Work to complete:
a – In the forum thread on cycling, how far does the first poster say they tell non-exercising coworkers they rode at lunch?
b – Reproduce the forum thread on cycling from the words "The only grief" through "the parking lot.", swapping "lunch" for "noon".

Passage provided:
The only grief I've really gotten is from my folks when I first started riding about 9 yrs ago. They just didn't understand spending a bunch of money on a bike and the schlepping around on the dirt. But then my folks are exactly the exercising type either. My mom used to tell me that I'd gotten too skinny.  I assured her that I was fine and that I was eating - a lot. :thumbsup: 

No, the folks at my work that don't exercise will ask how far I rode at lunch. When I tell them 10 miles (or more if I'm on the road bike) they look at me like I've just ridden to the moon. :lol: But I guess 10 miles is pretty far when you stake out parking spots at the front of the parking lot.


----------



## Fabulous (Jan 20, 2008)

My favorite line I've gotten was: "Wow! How does a _girl_ get interested in that?" (Insert incredulous look from the imbecile)


----------



## Impy (Jan 6, 2004)

Honestly, I don't even try and explain my hobby to people anymore. If I sense that someone else is into exercise/outdoors stuff then I will open up but other than that I just don't. 

I tend not to reveal too much of my personal life at work anyway, so it's not that hard. People know I like to cycle but I'm sure they think its bike paths along the ocean on the way to a latte (well, sometimes it is) but the offroad stuff - nope.


----------



## ducktape (May 21, 2007)

I don't know, I think it's just people who are not into mtb think that mtbikers are crazy or that you have to be that way to be doing it (well particularly DH racing).

In the end it's all about riding to your ability, and some people have amazing ability! After all practice at anything hard enough & you get good at it, but the only way to find your limit is to push it and take a tumble or two isn't it. I would tend to say that if people aren't getting hurt then they're not riding hard enough, but I think it's not entirely correct, it just means that people aren't taking as many risks and are riding more to their ability, and probably progressing slowly.

It's funny, the local hardware store owner attended a DH race once (as a medic think) and he though it was crazy how they came to him to get patched up, he'd go to do it and they say "oh not that one that's from last week" and "nah that one is from the other day" and then "just patch it up so I can make the next run".

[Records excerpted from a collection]
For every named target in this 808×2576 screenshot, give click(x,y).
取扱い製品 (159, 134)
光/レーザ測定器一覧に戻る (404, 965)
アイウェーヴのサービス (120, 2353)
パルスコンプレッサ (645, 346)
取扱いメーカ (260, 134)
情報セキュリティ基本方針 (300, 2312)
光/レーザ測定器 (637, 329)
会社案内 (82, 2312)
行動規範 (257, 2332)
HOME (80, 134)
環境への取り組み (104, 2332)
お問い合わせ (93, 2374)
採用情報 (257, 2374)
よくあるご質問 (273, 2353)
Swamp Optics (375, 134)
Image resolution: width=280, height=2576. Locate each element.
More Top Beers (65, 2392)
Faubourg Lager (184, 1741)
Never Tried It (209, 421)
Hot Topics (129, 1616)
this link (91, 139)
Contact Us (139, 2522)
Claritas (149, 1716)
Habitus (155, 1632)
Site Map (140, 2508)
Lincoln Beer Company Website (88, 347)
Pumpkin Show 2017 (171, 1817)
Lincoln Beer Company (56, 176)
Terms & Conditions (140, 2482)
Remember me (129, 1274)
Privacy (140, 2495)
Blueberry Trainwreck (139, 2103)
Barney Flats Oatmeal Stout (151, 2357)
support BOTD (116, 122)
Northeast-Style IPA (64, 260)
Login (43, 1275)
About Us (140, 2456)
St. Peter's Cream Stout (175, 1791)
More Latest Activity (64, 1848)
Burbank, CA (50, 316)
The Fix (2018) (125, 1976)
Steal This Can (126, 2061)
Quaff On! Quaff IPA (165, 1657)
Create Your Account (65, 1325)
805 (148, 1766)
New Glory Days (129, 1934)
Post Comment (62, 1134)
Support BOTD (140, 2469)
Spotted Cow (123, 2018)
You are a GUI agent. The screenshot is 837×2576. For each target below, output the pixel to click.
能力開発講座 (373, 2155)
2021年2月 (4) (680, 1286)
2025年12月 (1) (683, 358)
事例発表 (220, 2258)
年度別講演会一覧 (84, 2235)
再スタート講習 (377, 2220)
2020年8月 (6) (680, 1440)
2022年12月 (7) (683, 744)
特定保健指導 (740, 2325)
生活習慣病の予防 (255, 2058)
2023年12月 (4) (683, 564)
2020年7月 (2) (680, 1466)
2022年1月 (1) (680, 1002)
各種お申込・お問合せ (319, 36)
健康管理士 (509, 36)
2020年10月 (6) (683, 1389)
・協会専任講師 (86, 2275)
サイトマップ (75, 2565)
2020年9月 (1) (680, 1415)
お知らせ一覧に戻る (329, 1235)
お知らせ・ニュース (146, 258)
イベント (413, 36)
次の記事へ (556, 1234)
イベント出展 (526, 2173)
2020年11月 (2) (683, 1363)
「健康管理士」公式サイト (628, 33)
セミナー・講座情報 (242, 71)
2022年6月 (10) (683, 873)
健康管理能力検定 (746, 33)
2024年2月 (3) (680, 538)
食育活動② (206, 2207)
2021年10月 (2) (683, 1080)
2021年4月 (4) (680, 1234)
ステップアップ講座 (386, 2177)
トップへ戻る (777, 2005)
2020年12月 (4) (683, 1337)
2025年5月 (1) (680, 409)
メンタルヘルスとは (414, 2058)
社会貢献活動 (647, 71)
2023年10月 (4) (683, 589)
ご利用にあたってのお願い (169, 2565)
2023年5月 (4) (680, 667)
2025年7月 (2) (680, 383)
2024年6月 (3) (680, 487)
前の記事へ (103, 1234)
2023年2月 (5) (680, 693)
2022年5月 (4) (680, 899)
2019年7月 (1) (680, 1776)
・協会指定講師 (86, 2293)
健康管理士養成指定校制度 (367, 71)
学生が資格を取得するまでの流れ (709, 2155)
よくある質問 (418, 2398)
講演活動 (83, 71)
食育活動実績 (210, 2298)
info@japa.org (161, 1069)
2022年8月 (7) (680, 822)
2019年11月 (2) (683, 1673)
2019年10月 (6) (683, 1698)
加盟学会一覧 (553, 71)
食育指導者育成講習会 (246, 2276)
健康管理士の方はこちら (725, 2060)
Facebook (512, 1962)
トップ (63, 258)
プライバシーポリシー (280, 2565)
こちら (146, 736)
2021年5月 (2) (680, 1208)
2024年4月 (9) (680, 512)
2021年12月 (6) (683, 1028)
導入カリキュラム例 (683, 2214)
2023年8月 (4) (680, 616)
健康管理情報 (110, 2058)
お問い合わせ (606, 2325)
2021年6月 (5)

Per-task answers:
a – 10 miles, or more if they're on the road bike.

b –
The only grief I've really gotten is from my folks when I first started riding about 9 yrs ago. They just didn't understand spending a bunch of money on a bike and the schlepping around on the dirt. But then my folks are exactly the exercising type either. My mom used to tell me that I'd gotten too skinny.  I assured her that I was fine and that I was eating - a lot. :thumbsup: 

No, the folks at my work that don't exercise will ask how far I rode at noon. When I tell them 10 miles (or more if I'm on the road bike) they look at me like I've just ridden to the moon. :lol: But I guess 10 miles is pretty far when you stake out parking spots at the front of the parking lot.